Going to Brunel University was something of a rude awakening. “I’d always valued the sense of freedom that I felt at school,” he emphasises. “When I got to university, I think that I felt much more restricted than I had when I was roaring around Bedales. I also felt that my contemporaries at Bedales had somehow been more mature than a lot of the students that I was now meeting. Most of my efforts at Brunel were directed at being a member of the OTC there; you couldn’t say that I covered myself with academic glory!”
Sponsored by the Parachute Regiment, Ben went on to the Royal Military College at Sandhurst, from where he was commissioned into the Army Air Corps in 2007. “I’d had my sights set on the Special Forces, so it wasn’t my first choice, but I couldn’t resist the chance to fly helicopters,” he recalls. “Ultimately, though, I realised that I wasn’t actually cut out for it and transferred to a cavalry regiment.” With the 1st The Queen’s Dragoon Guards, Ben completed Signals, Gunnery and Tactics Troop Leaders and finished a first tour of duty in Afghanistan in 2009.
“The army has always been a hugely professional organisation,” Ben reflects, “but since the campaigns in Iraq and Afghanistan, it’s clear that standards have risen appreciably. We’re better equipped and a real meritocracy these days. It’s been a great career for me during my 20s and I hope that it will be for a while longer, but it’s not necessarily a job for life anymore, which is as it should be.”
Ben has some salient points to make about changes in the way that the army is perceived by the average civilian. “A generation of soldiers has been marked by its experiences in war zones, in a way that hasn’t been the cases for some years,” he argues. “In the eyes of the public, those soldiers can do little wrong at the moment, regardless of what people may think of the wars themselves. After 2014, when the troops are scheduled to return from Afghanistan, I do wonder whether the army will just fade from people’s minds. The Press will have other things to write about and a lot of the military won’t have that much to do, having been fighting almost continuously for the best part of 15 years.”

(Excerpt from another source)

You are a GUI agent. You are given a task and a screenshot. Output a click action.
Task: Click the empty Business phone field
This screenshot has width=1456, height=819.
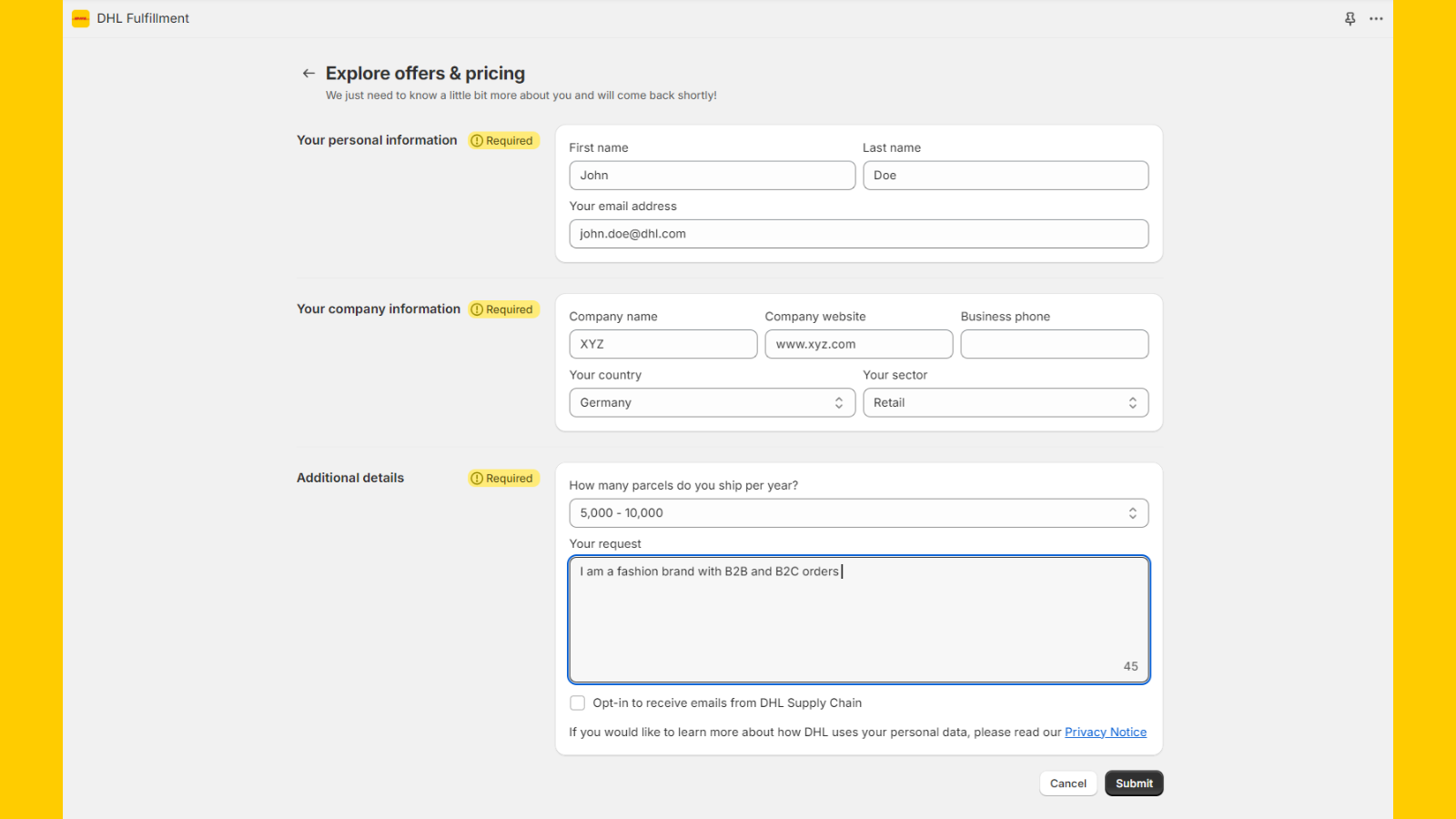click(x=1053, y=344)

Ben’s own experiences in Afghanistan have been astonishingly varied. The year after returning from his first tour of duty, he grasped the opportunity to take a three-month course at the Defence School of Languages to study Dari, the business language of Afghanistan. “I wish I’d had the drive to learn languages while I was at Bedales!” he laughs. “Learning Dari, which is a northern dialect related to Farsi, was a superb grounding for my next role in Afghanistan.” When he returned to the country last year, it was as an Advisor Trainer Commander. “Essentially, I was advising the Afghan army, living, training and fighting with them, acting as a liaison officer and greasing a few wheels here and there,” he explains. “I did have an interpreter with me, but I was surprised how readily I was able to hold my own conversations to a pretty high level.”

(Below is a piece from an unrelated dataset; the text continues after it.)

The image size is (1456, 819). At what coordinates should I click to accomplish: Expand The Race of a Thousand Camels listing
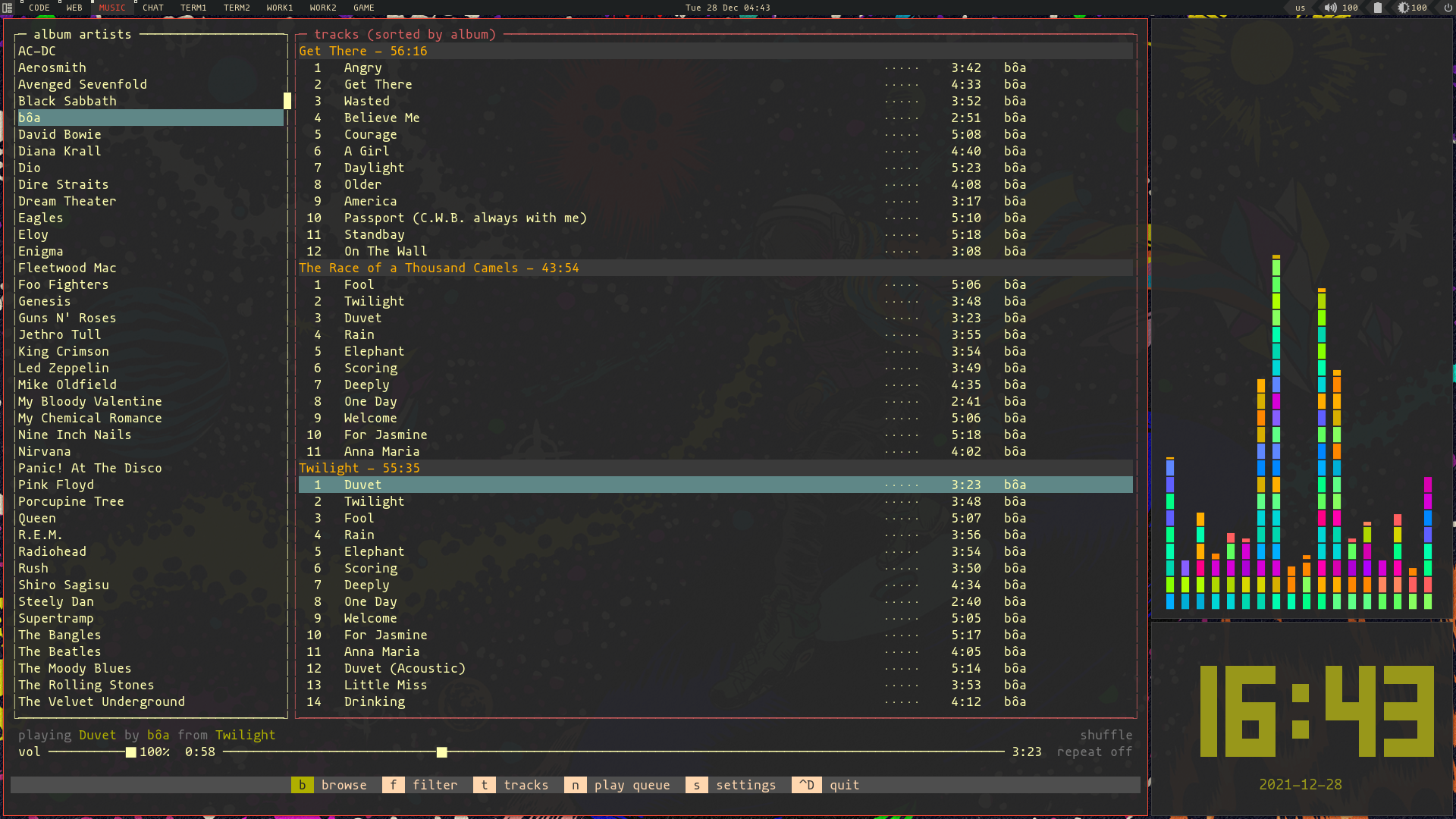click(438, 268)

Most of us will never encounter situations at work where danger is such an omnipresent reality; to speak to Ben is to gain an inkling of how a soldier reacts both to time in the war zone and the periods that punctuate it. “Initially, you couldn’t be more thrilled when you finish your tour in a place like Afghanistan,” he says. “Gradually, though, you start to miss the basic life, the camaraderie and the feeling of living each day as if it were your last. I love soldiering; at the moment, I’m stuck behind a desk in Germany, which is not what I joined the army for, but we’re now starting the training process before heading back to Afghanistan next year. We’ll have a busy pre-Christmas schedule, head off to Canada after that for some more training, which means that I’ll be missing my Bedales reunion, sadly, and then it’ll be back into action.”

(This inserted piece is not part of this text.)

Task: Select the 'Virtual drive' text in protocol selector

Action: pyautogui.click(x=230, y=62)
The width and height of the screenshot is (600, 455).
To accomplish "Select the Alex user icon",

The end of British military involvement in Afghanistan also brings closer the day when Ben will have to make a decision about his own professional future. “I’m not sure now that I’ll be in the army for the duration,” he suggests. “I’ve thought about the alternatives – there are obvious financial attractions of working in the City, for example. What I really want to do, though, is to get involved in motor sport management at a high level. Obviously, it’s a pretty competitive sector, but I like to think that my time at Bedales and in the army has honed my skills to the point that it would be a possibility down the line. I can offer a certain brand of enthusiastic leadership and ability to follow things through that might fit quite well in somewhere like Formula One. It’s definitely something that I’m thinking about.”
Ben Matthews was interviewed by James Fairweather in Autumn 2012.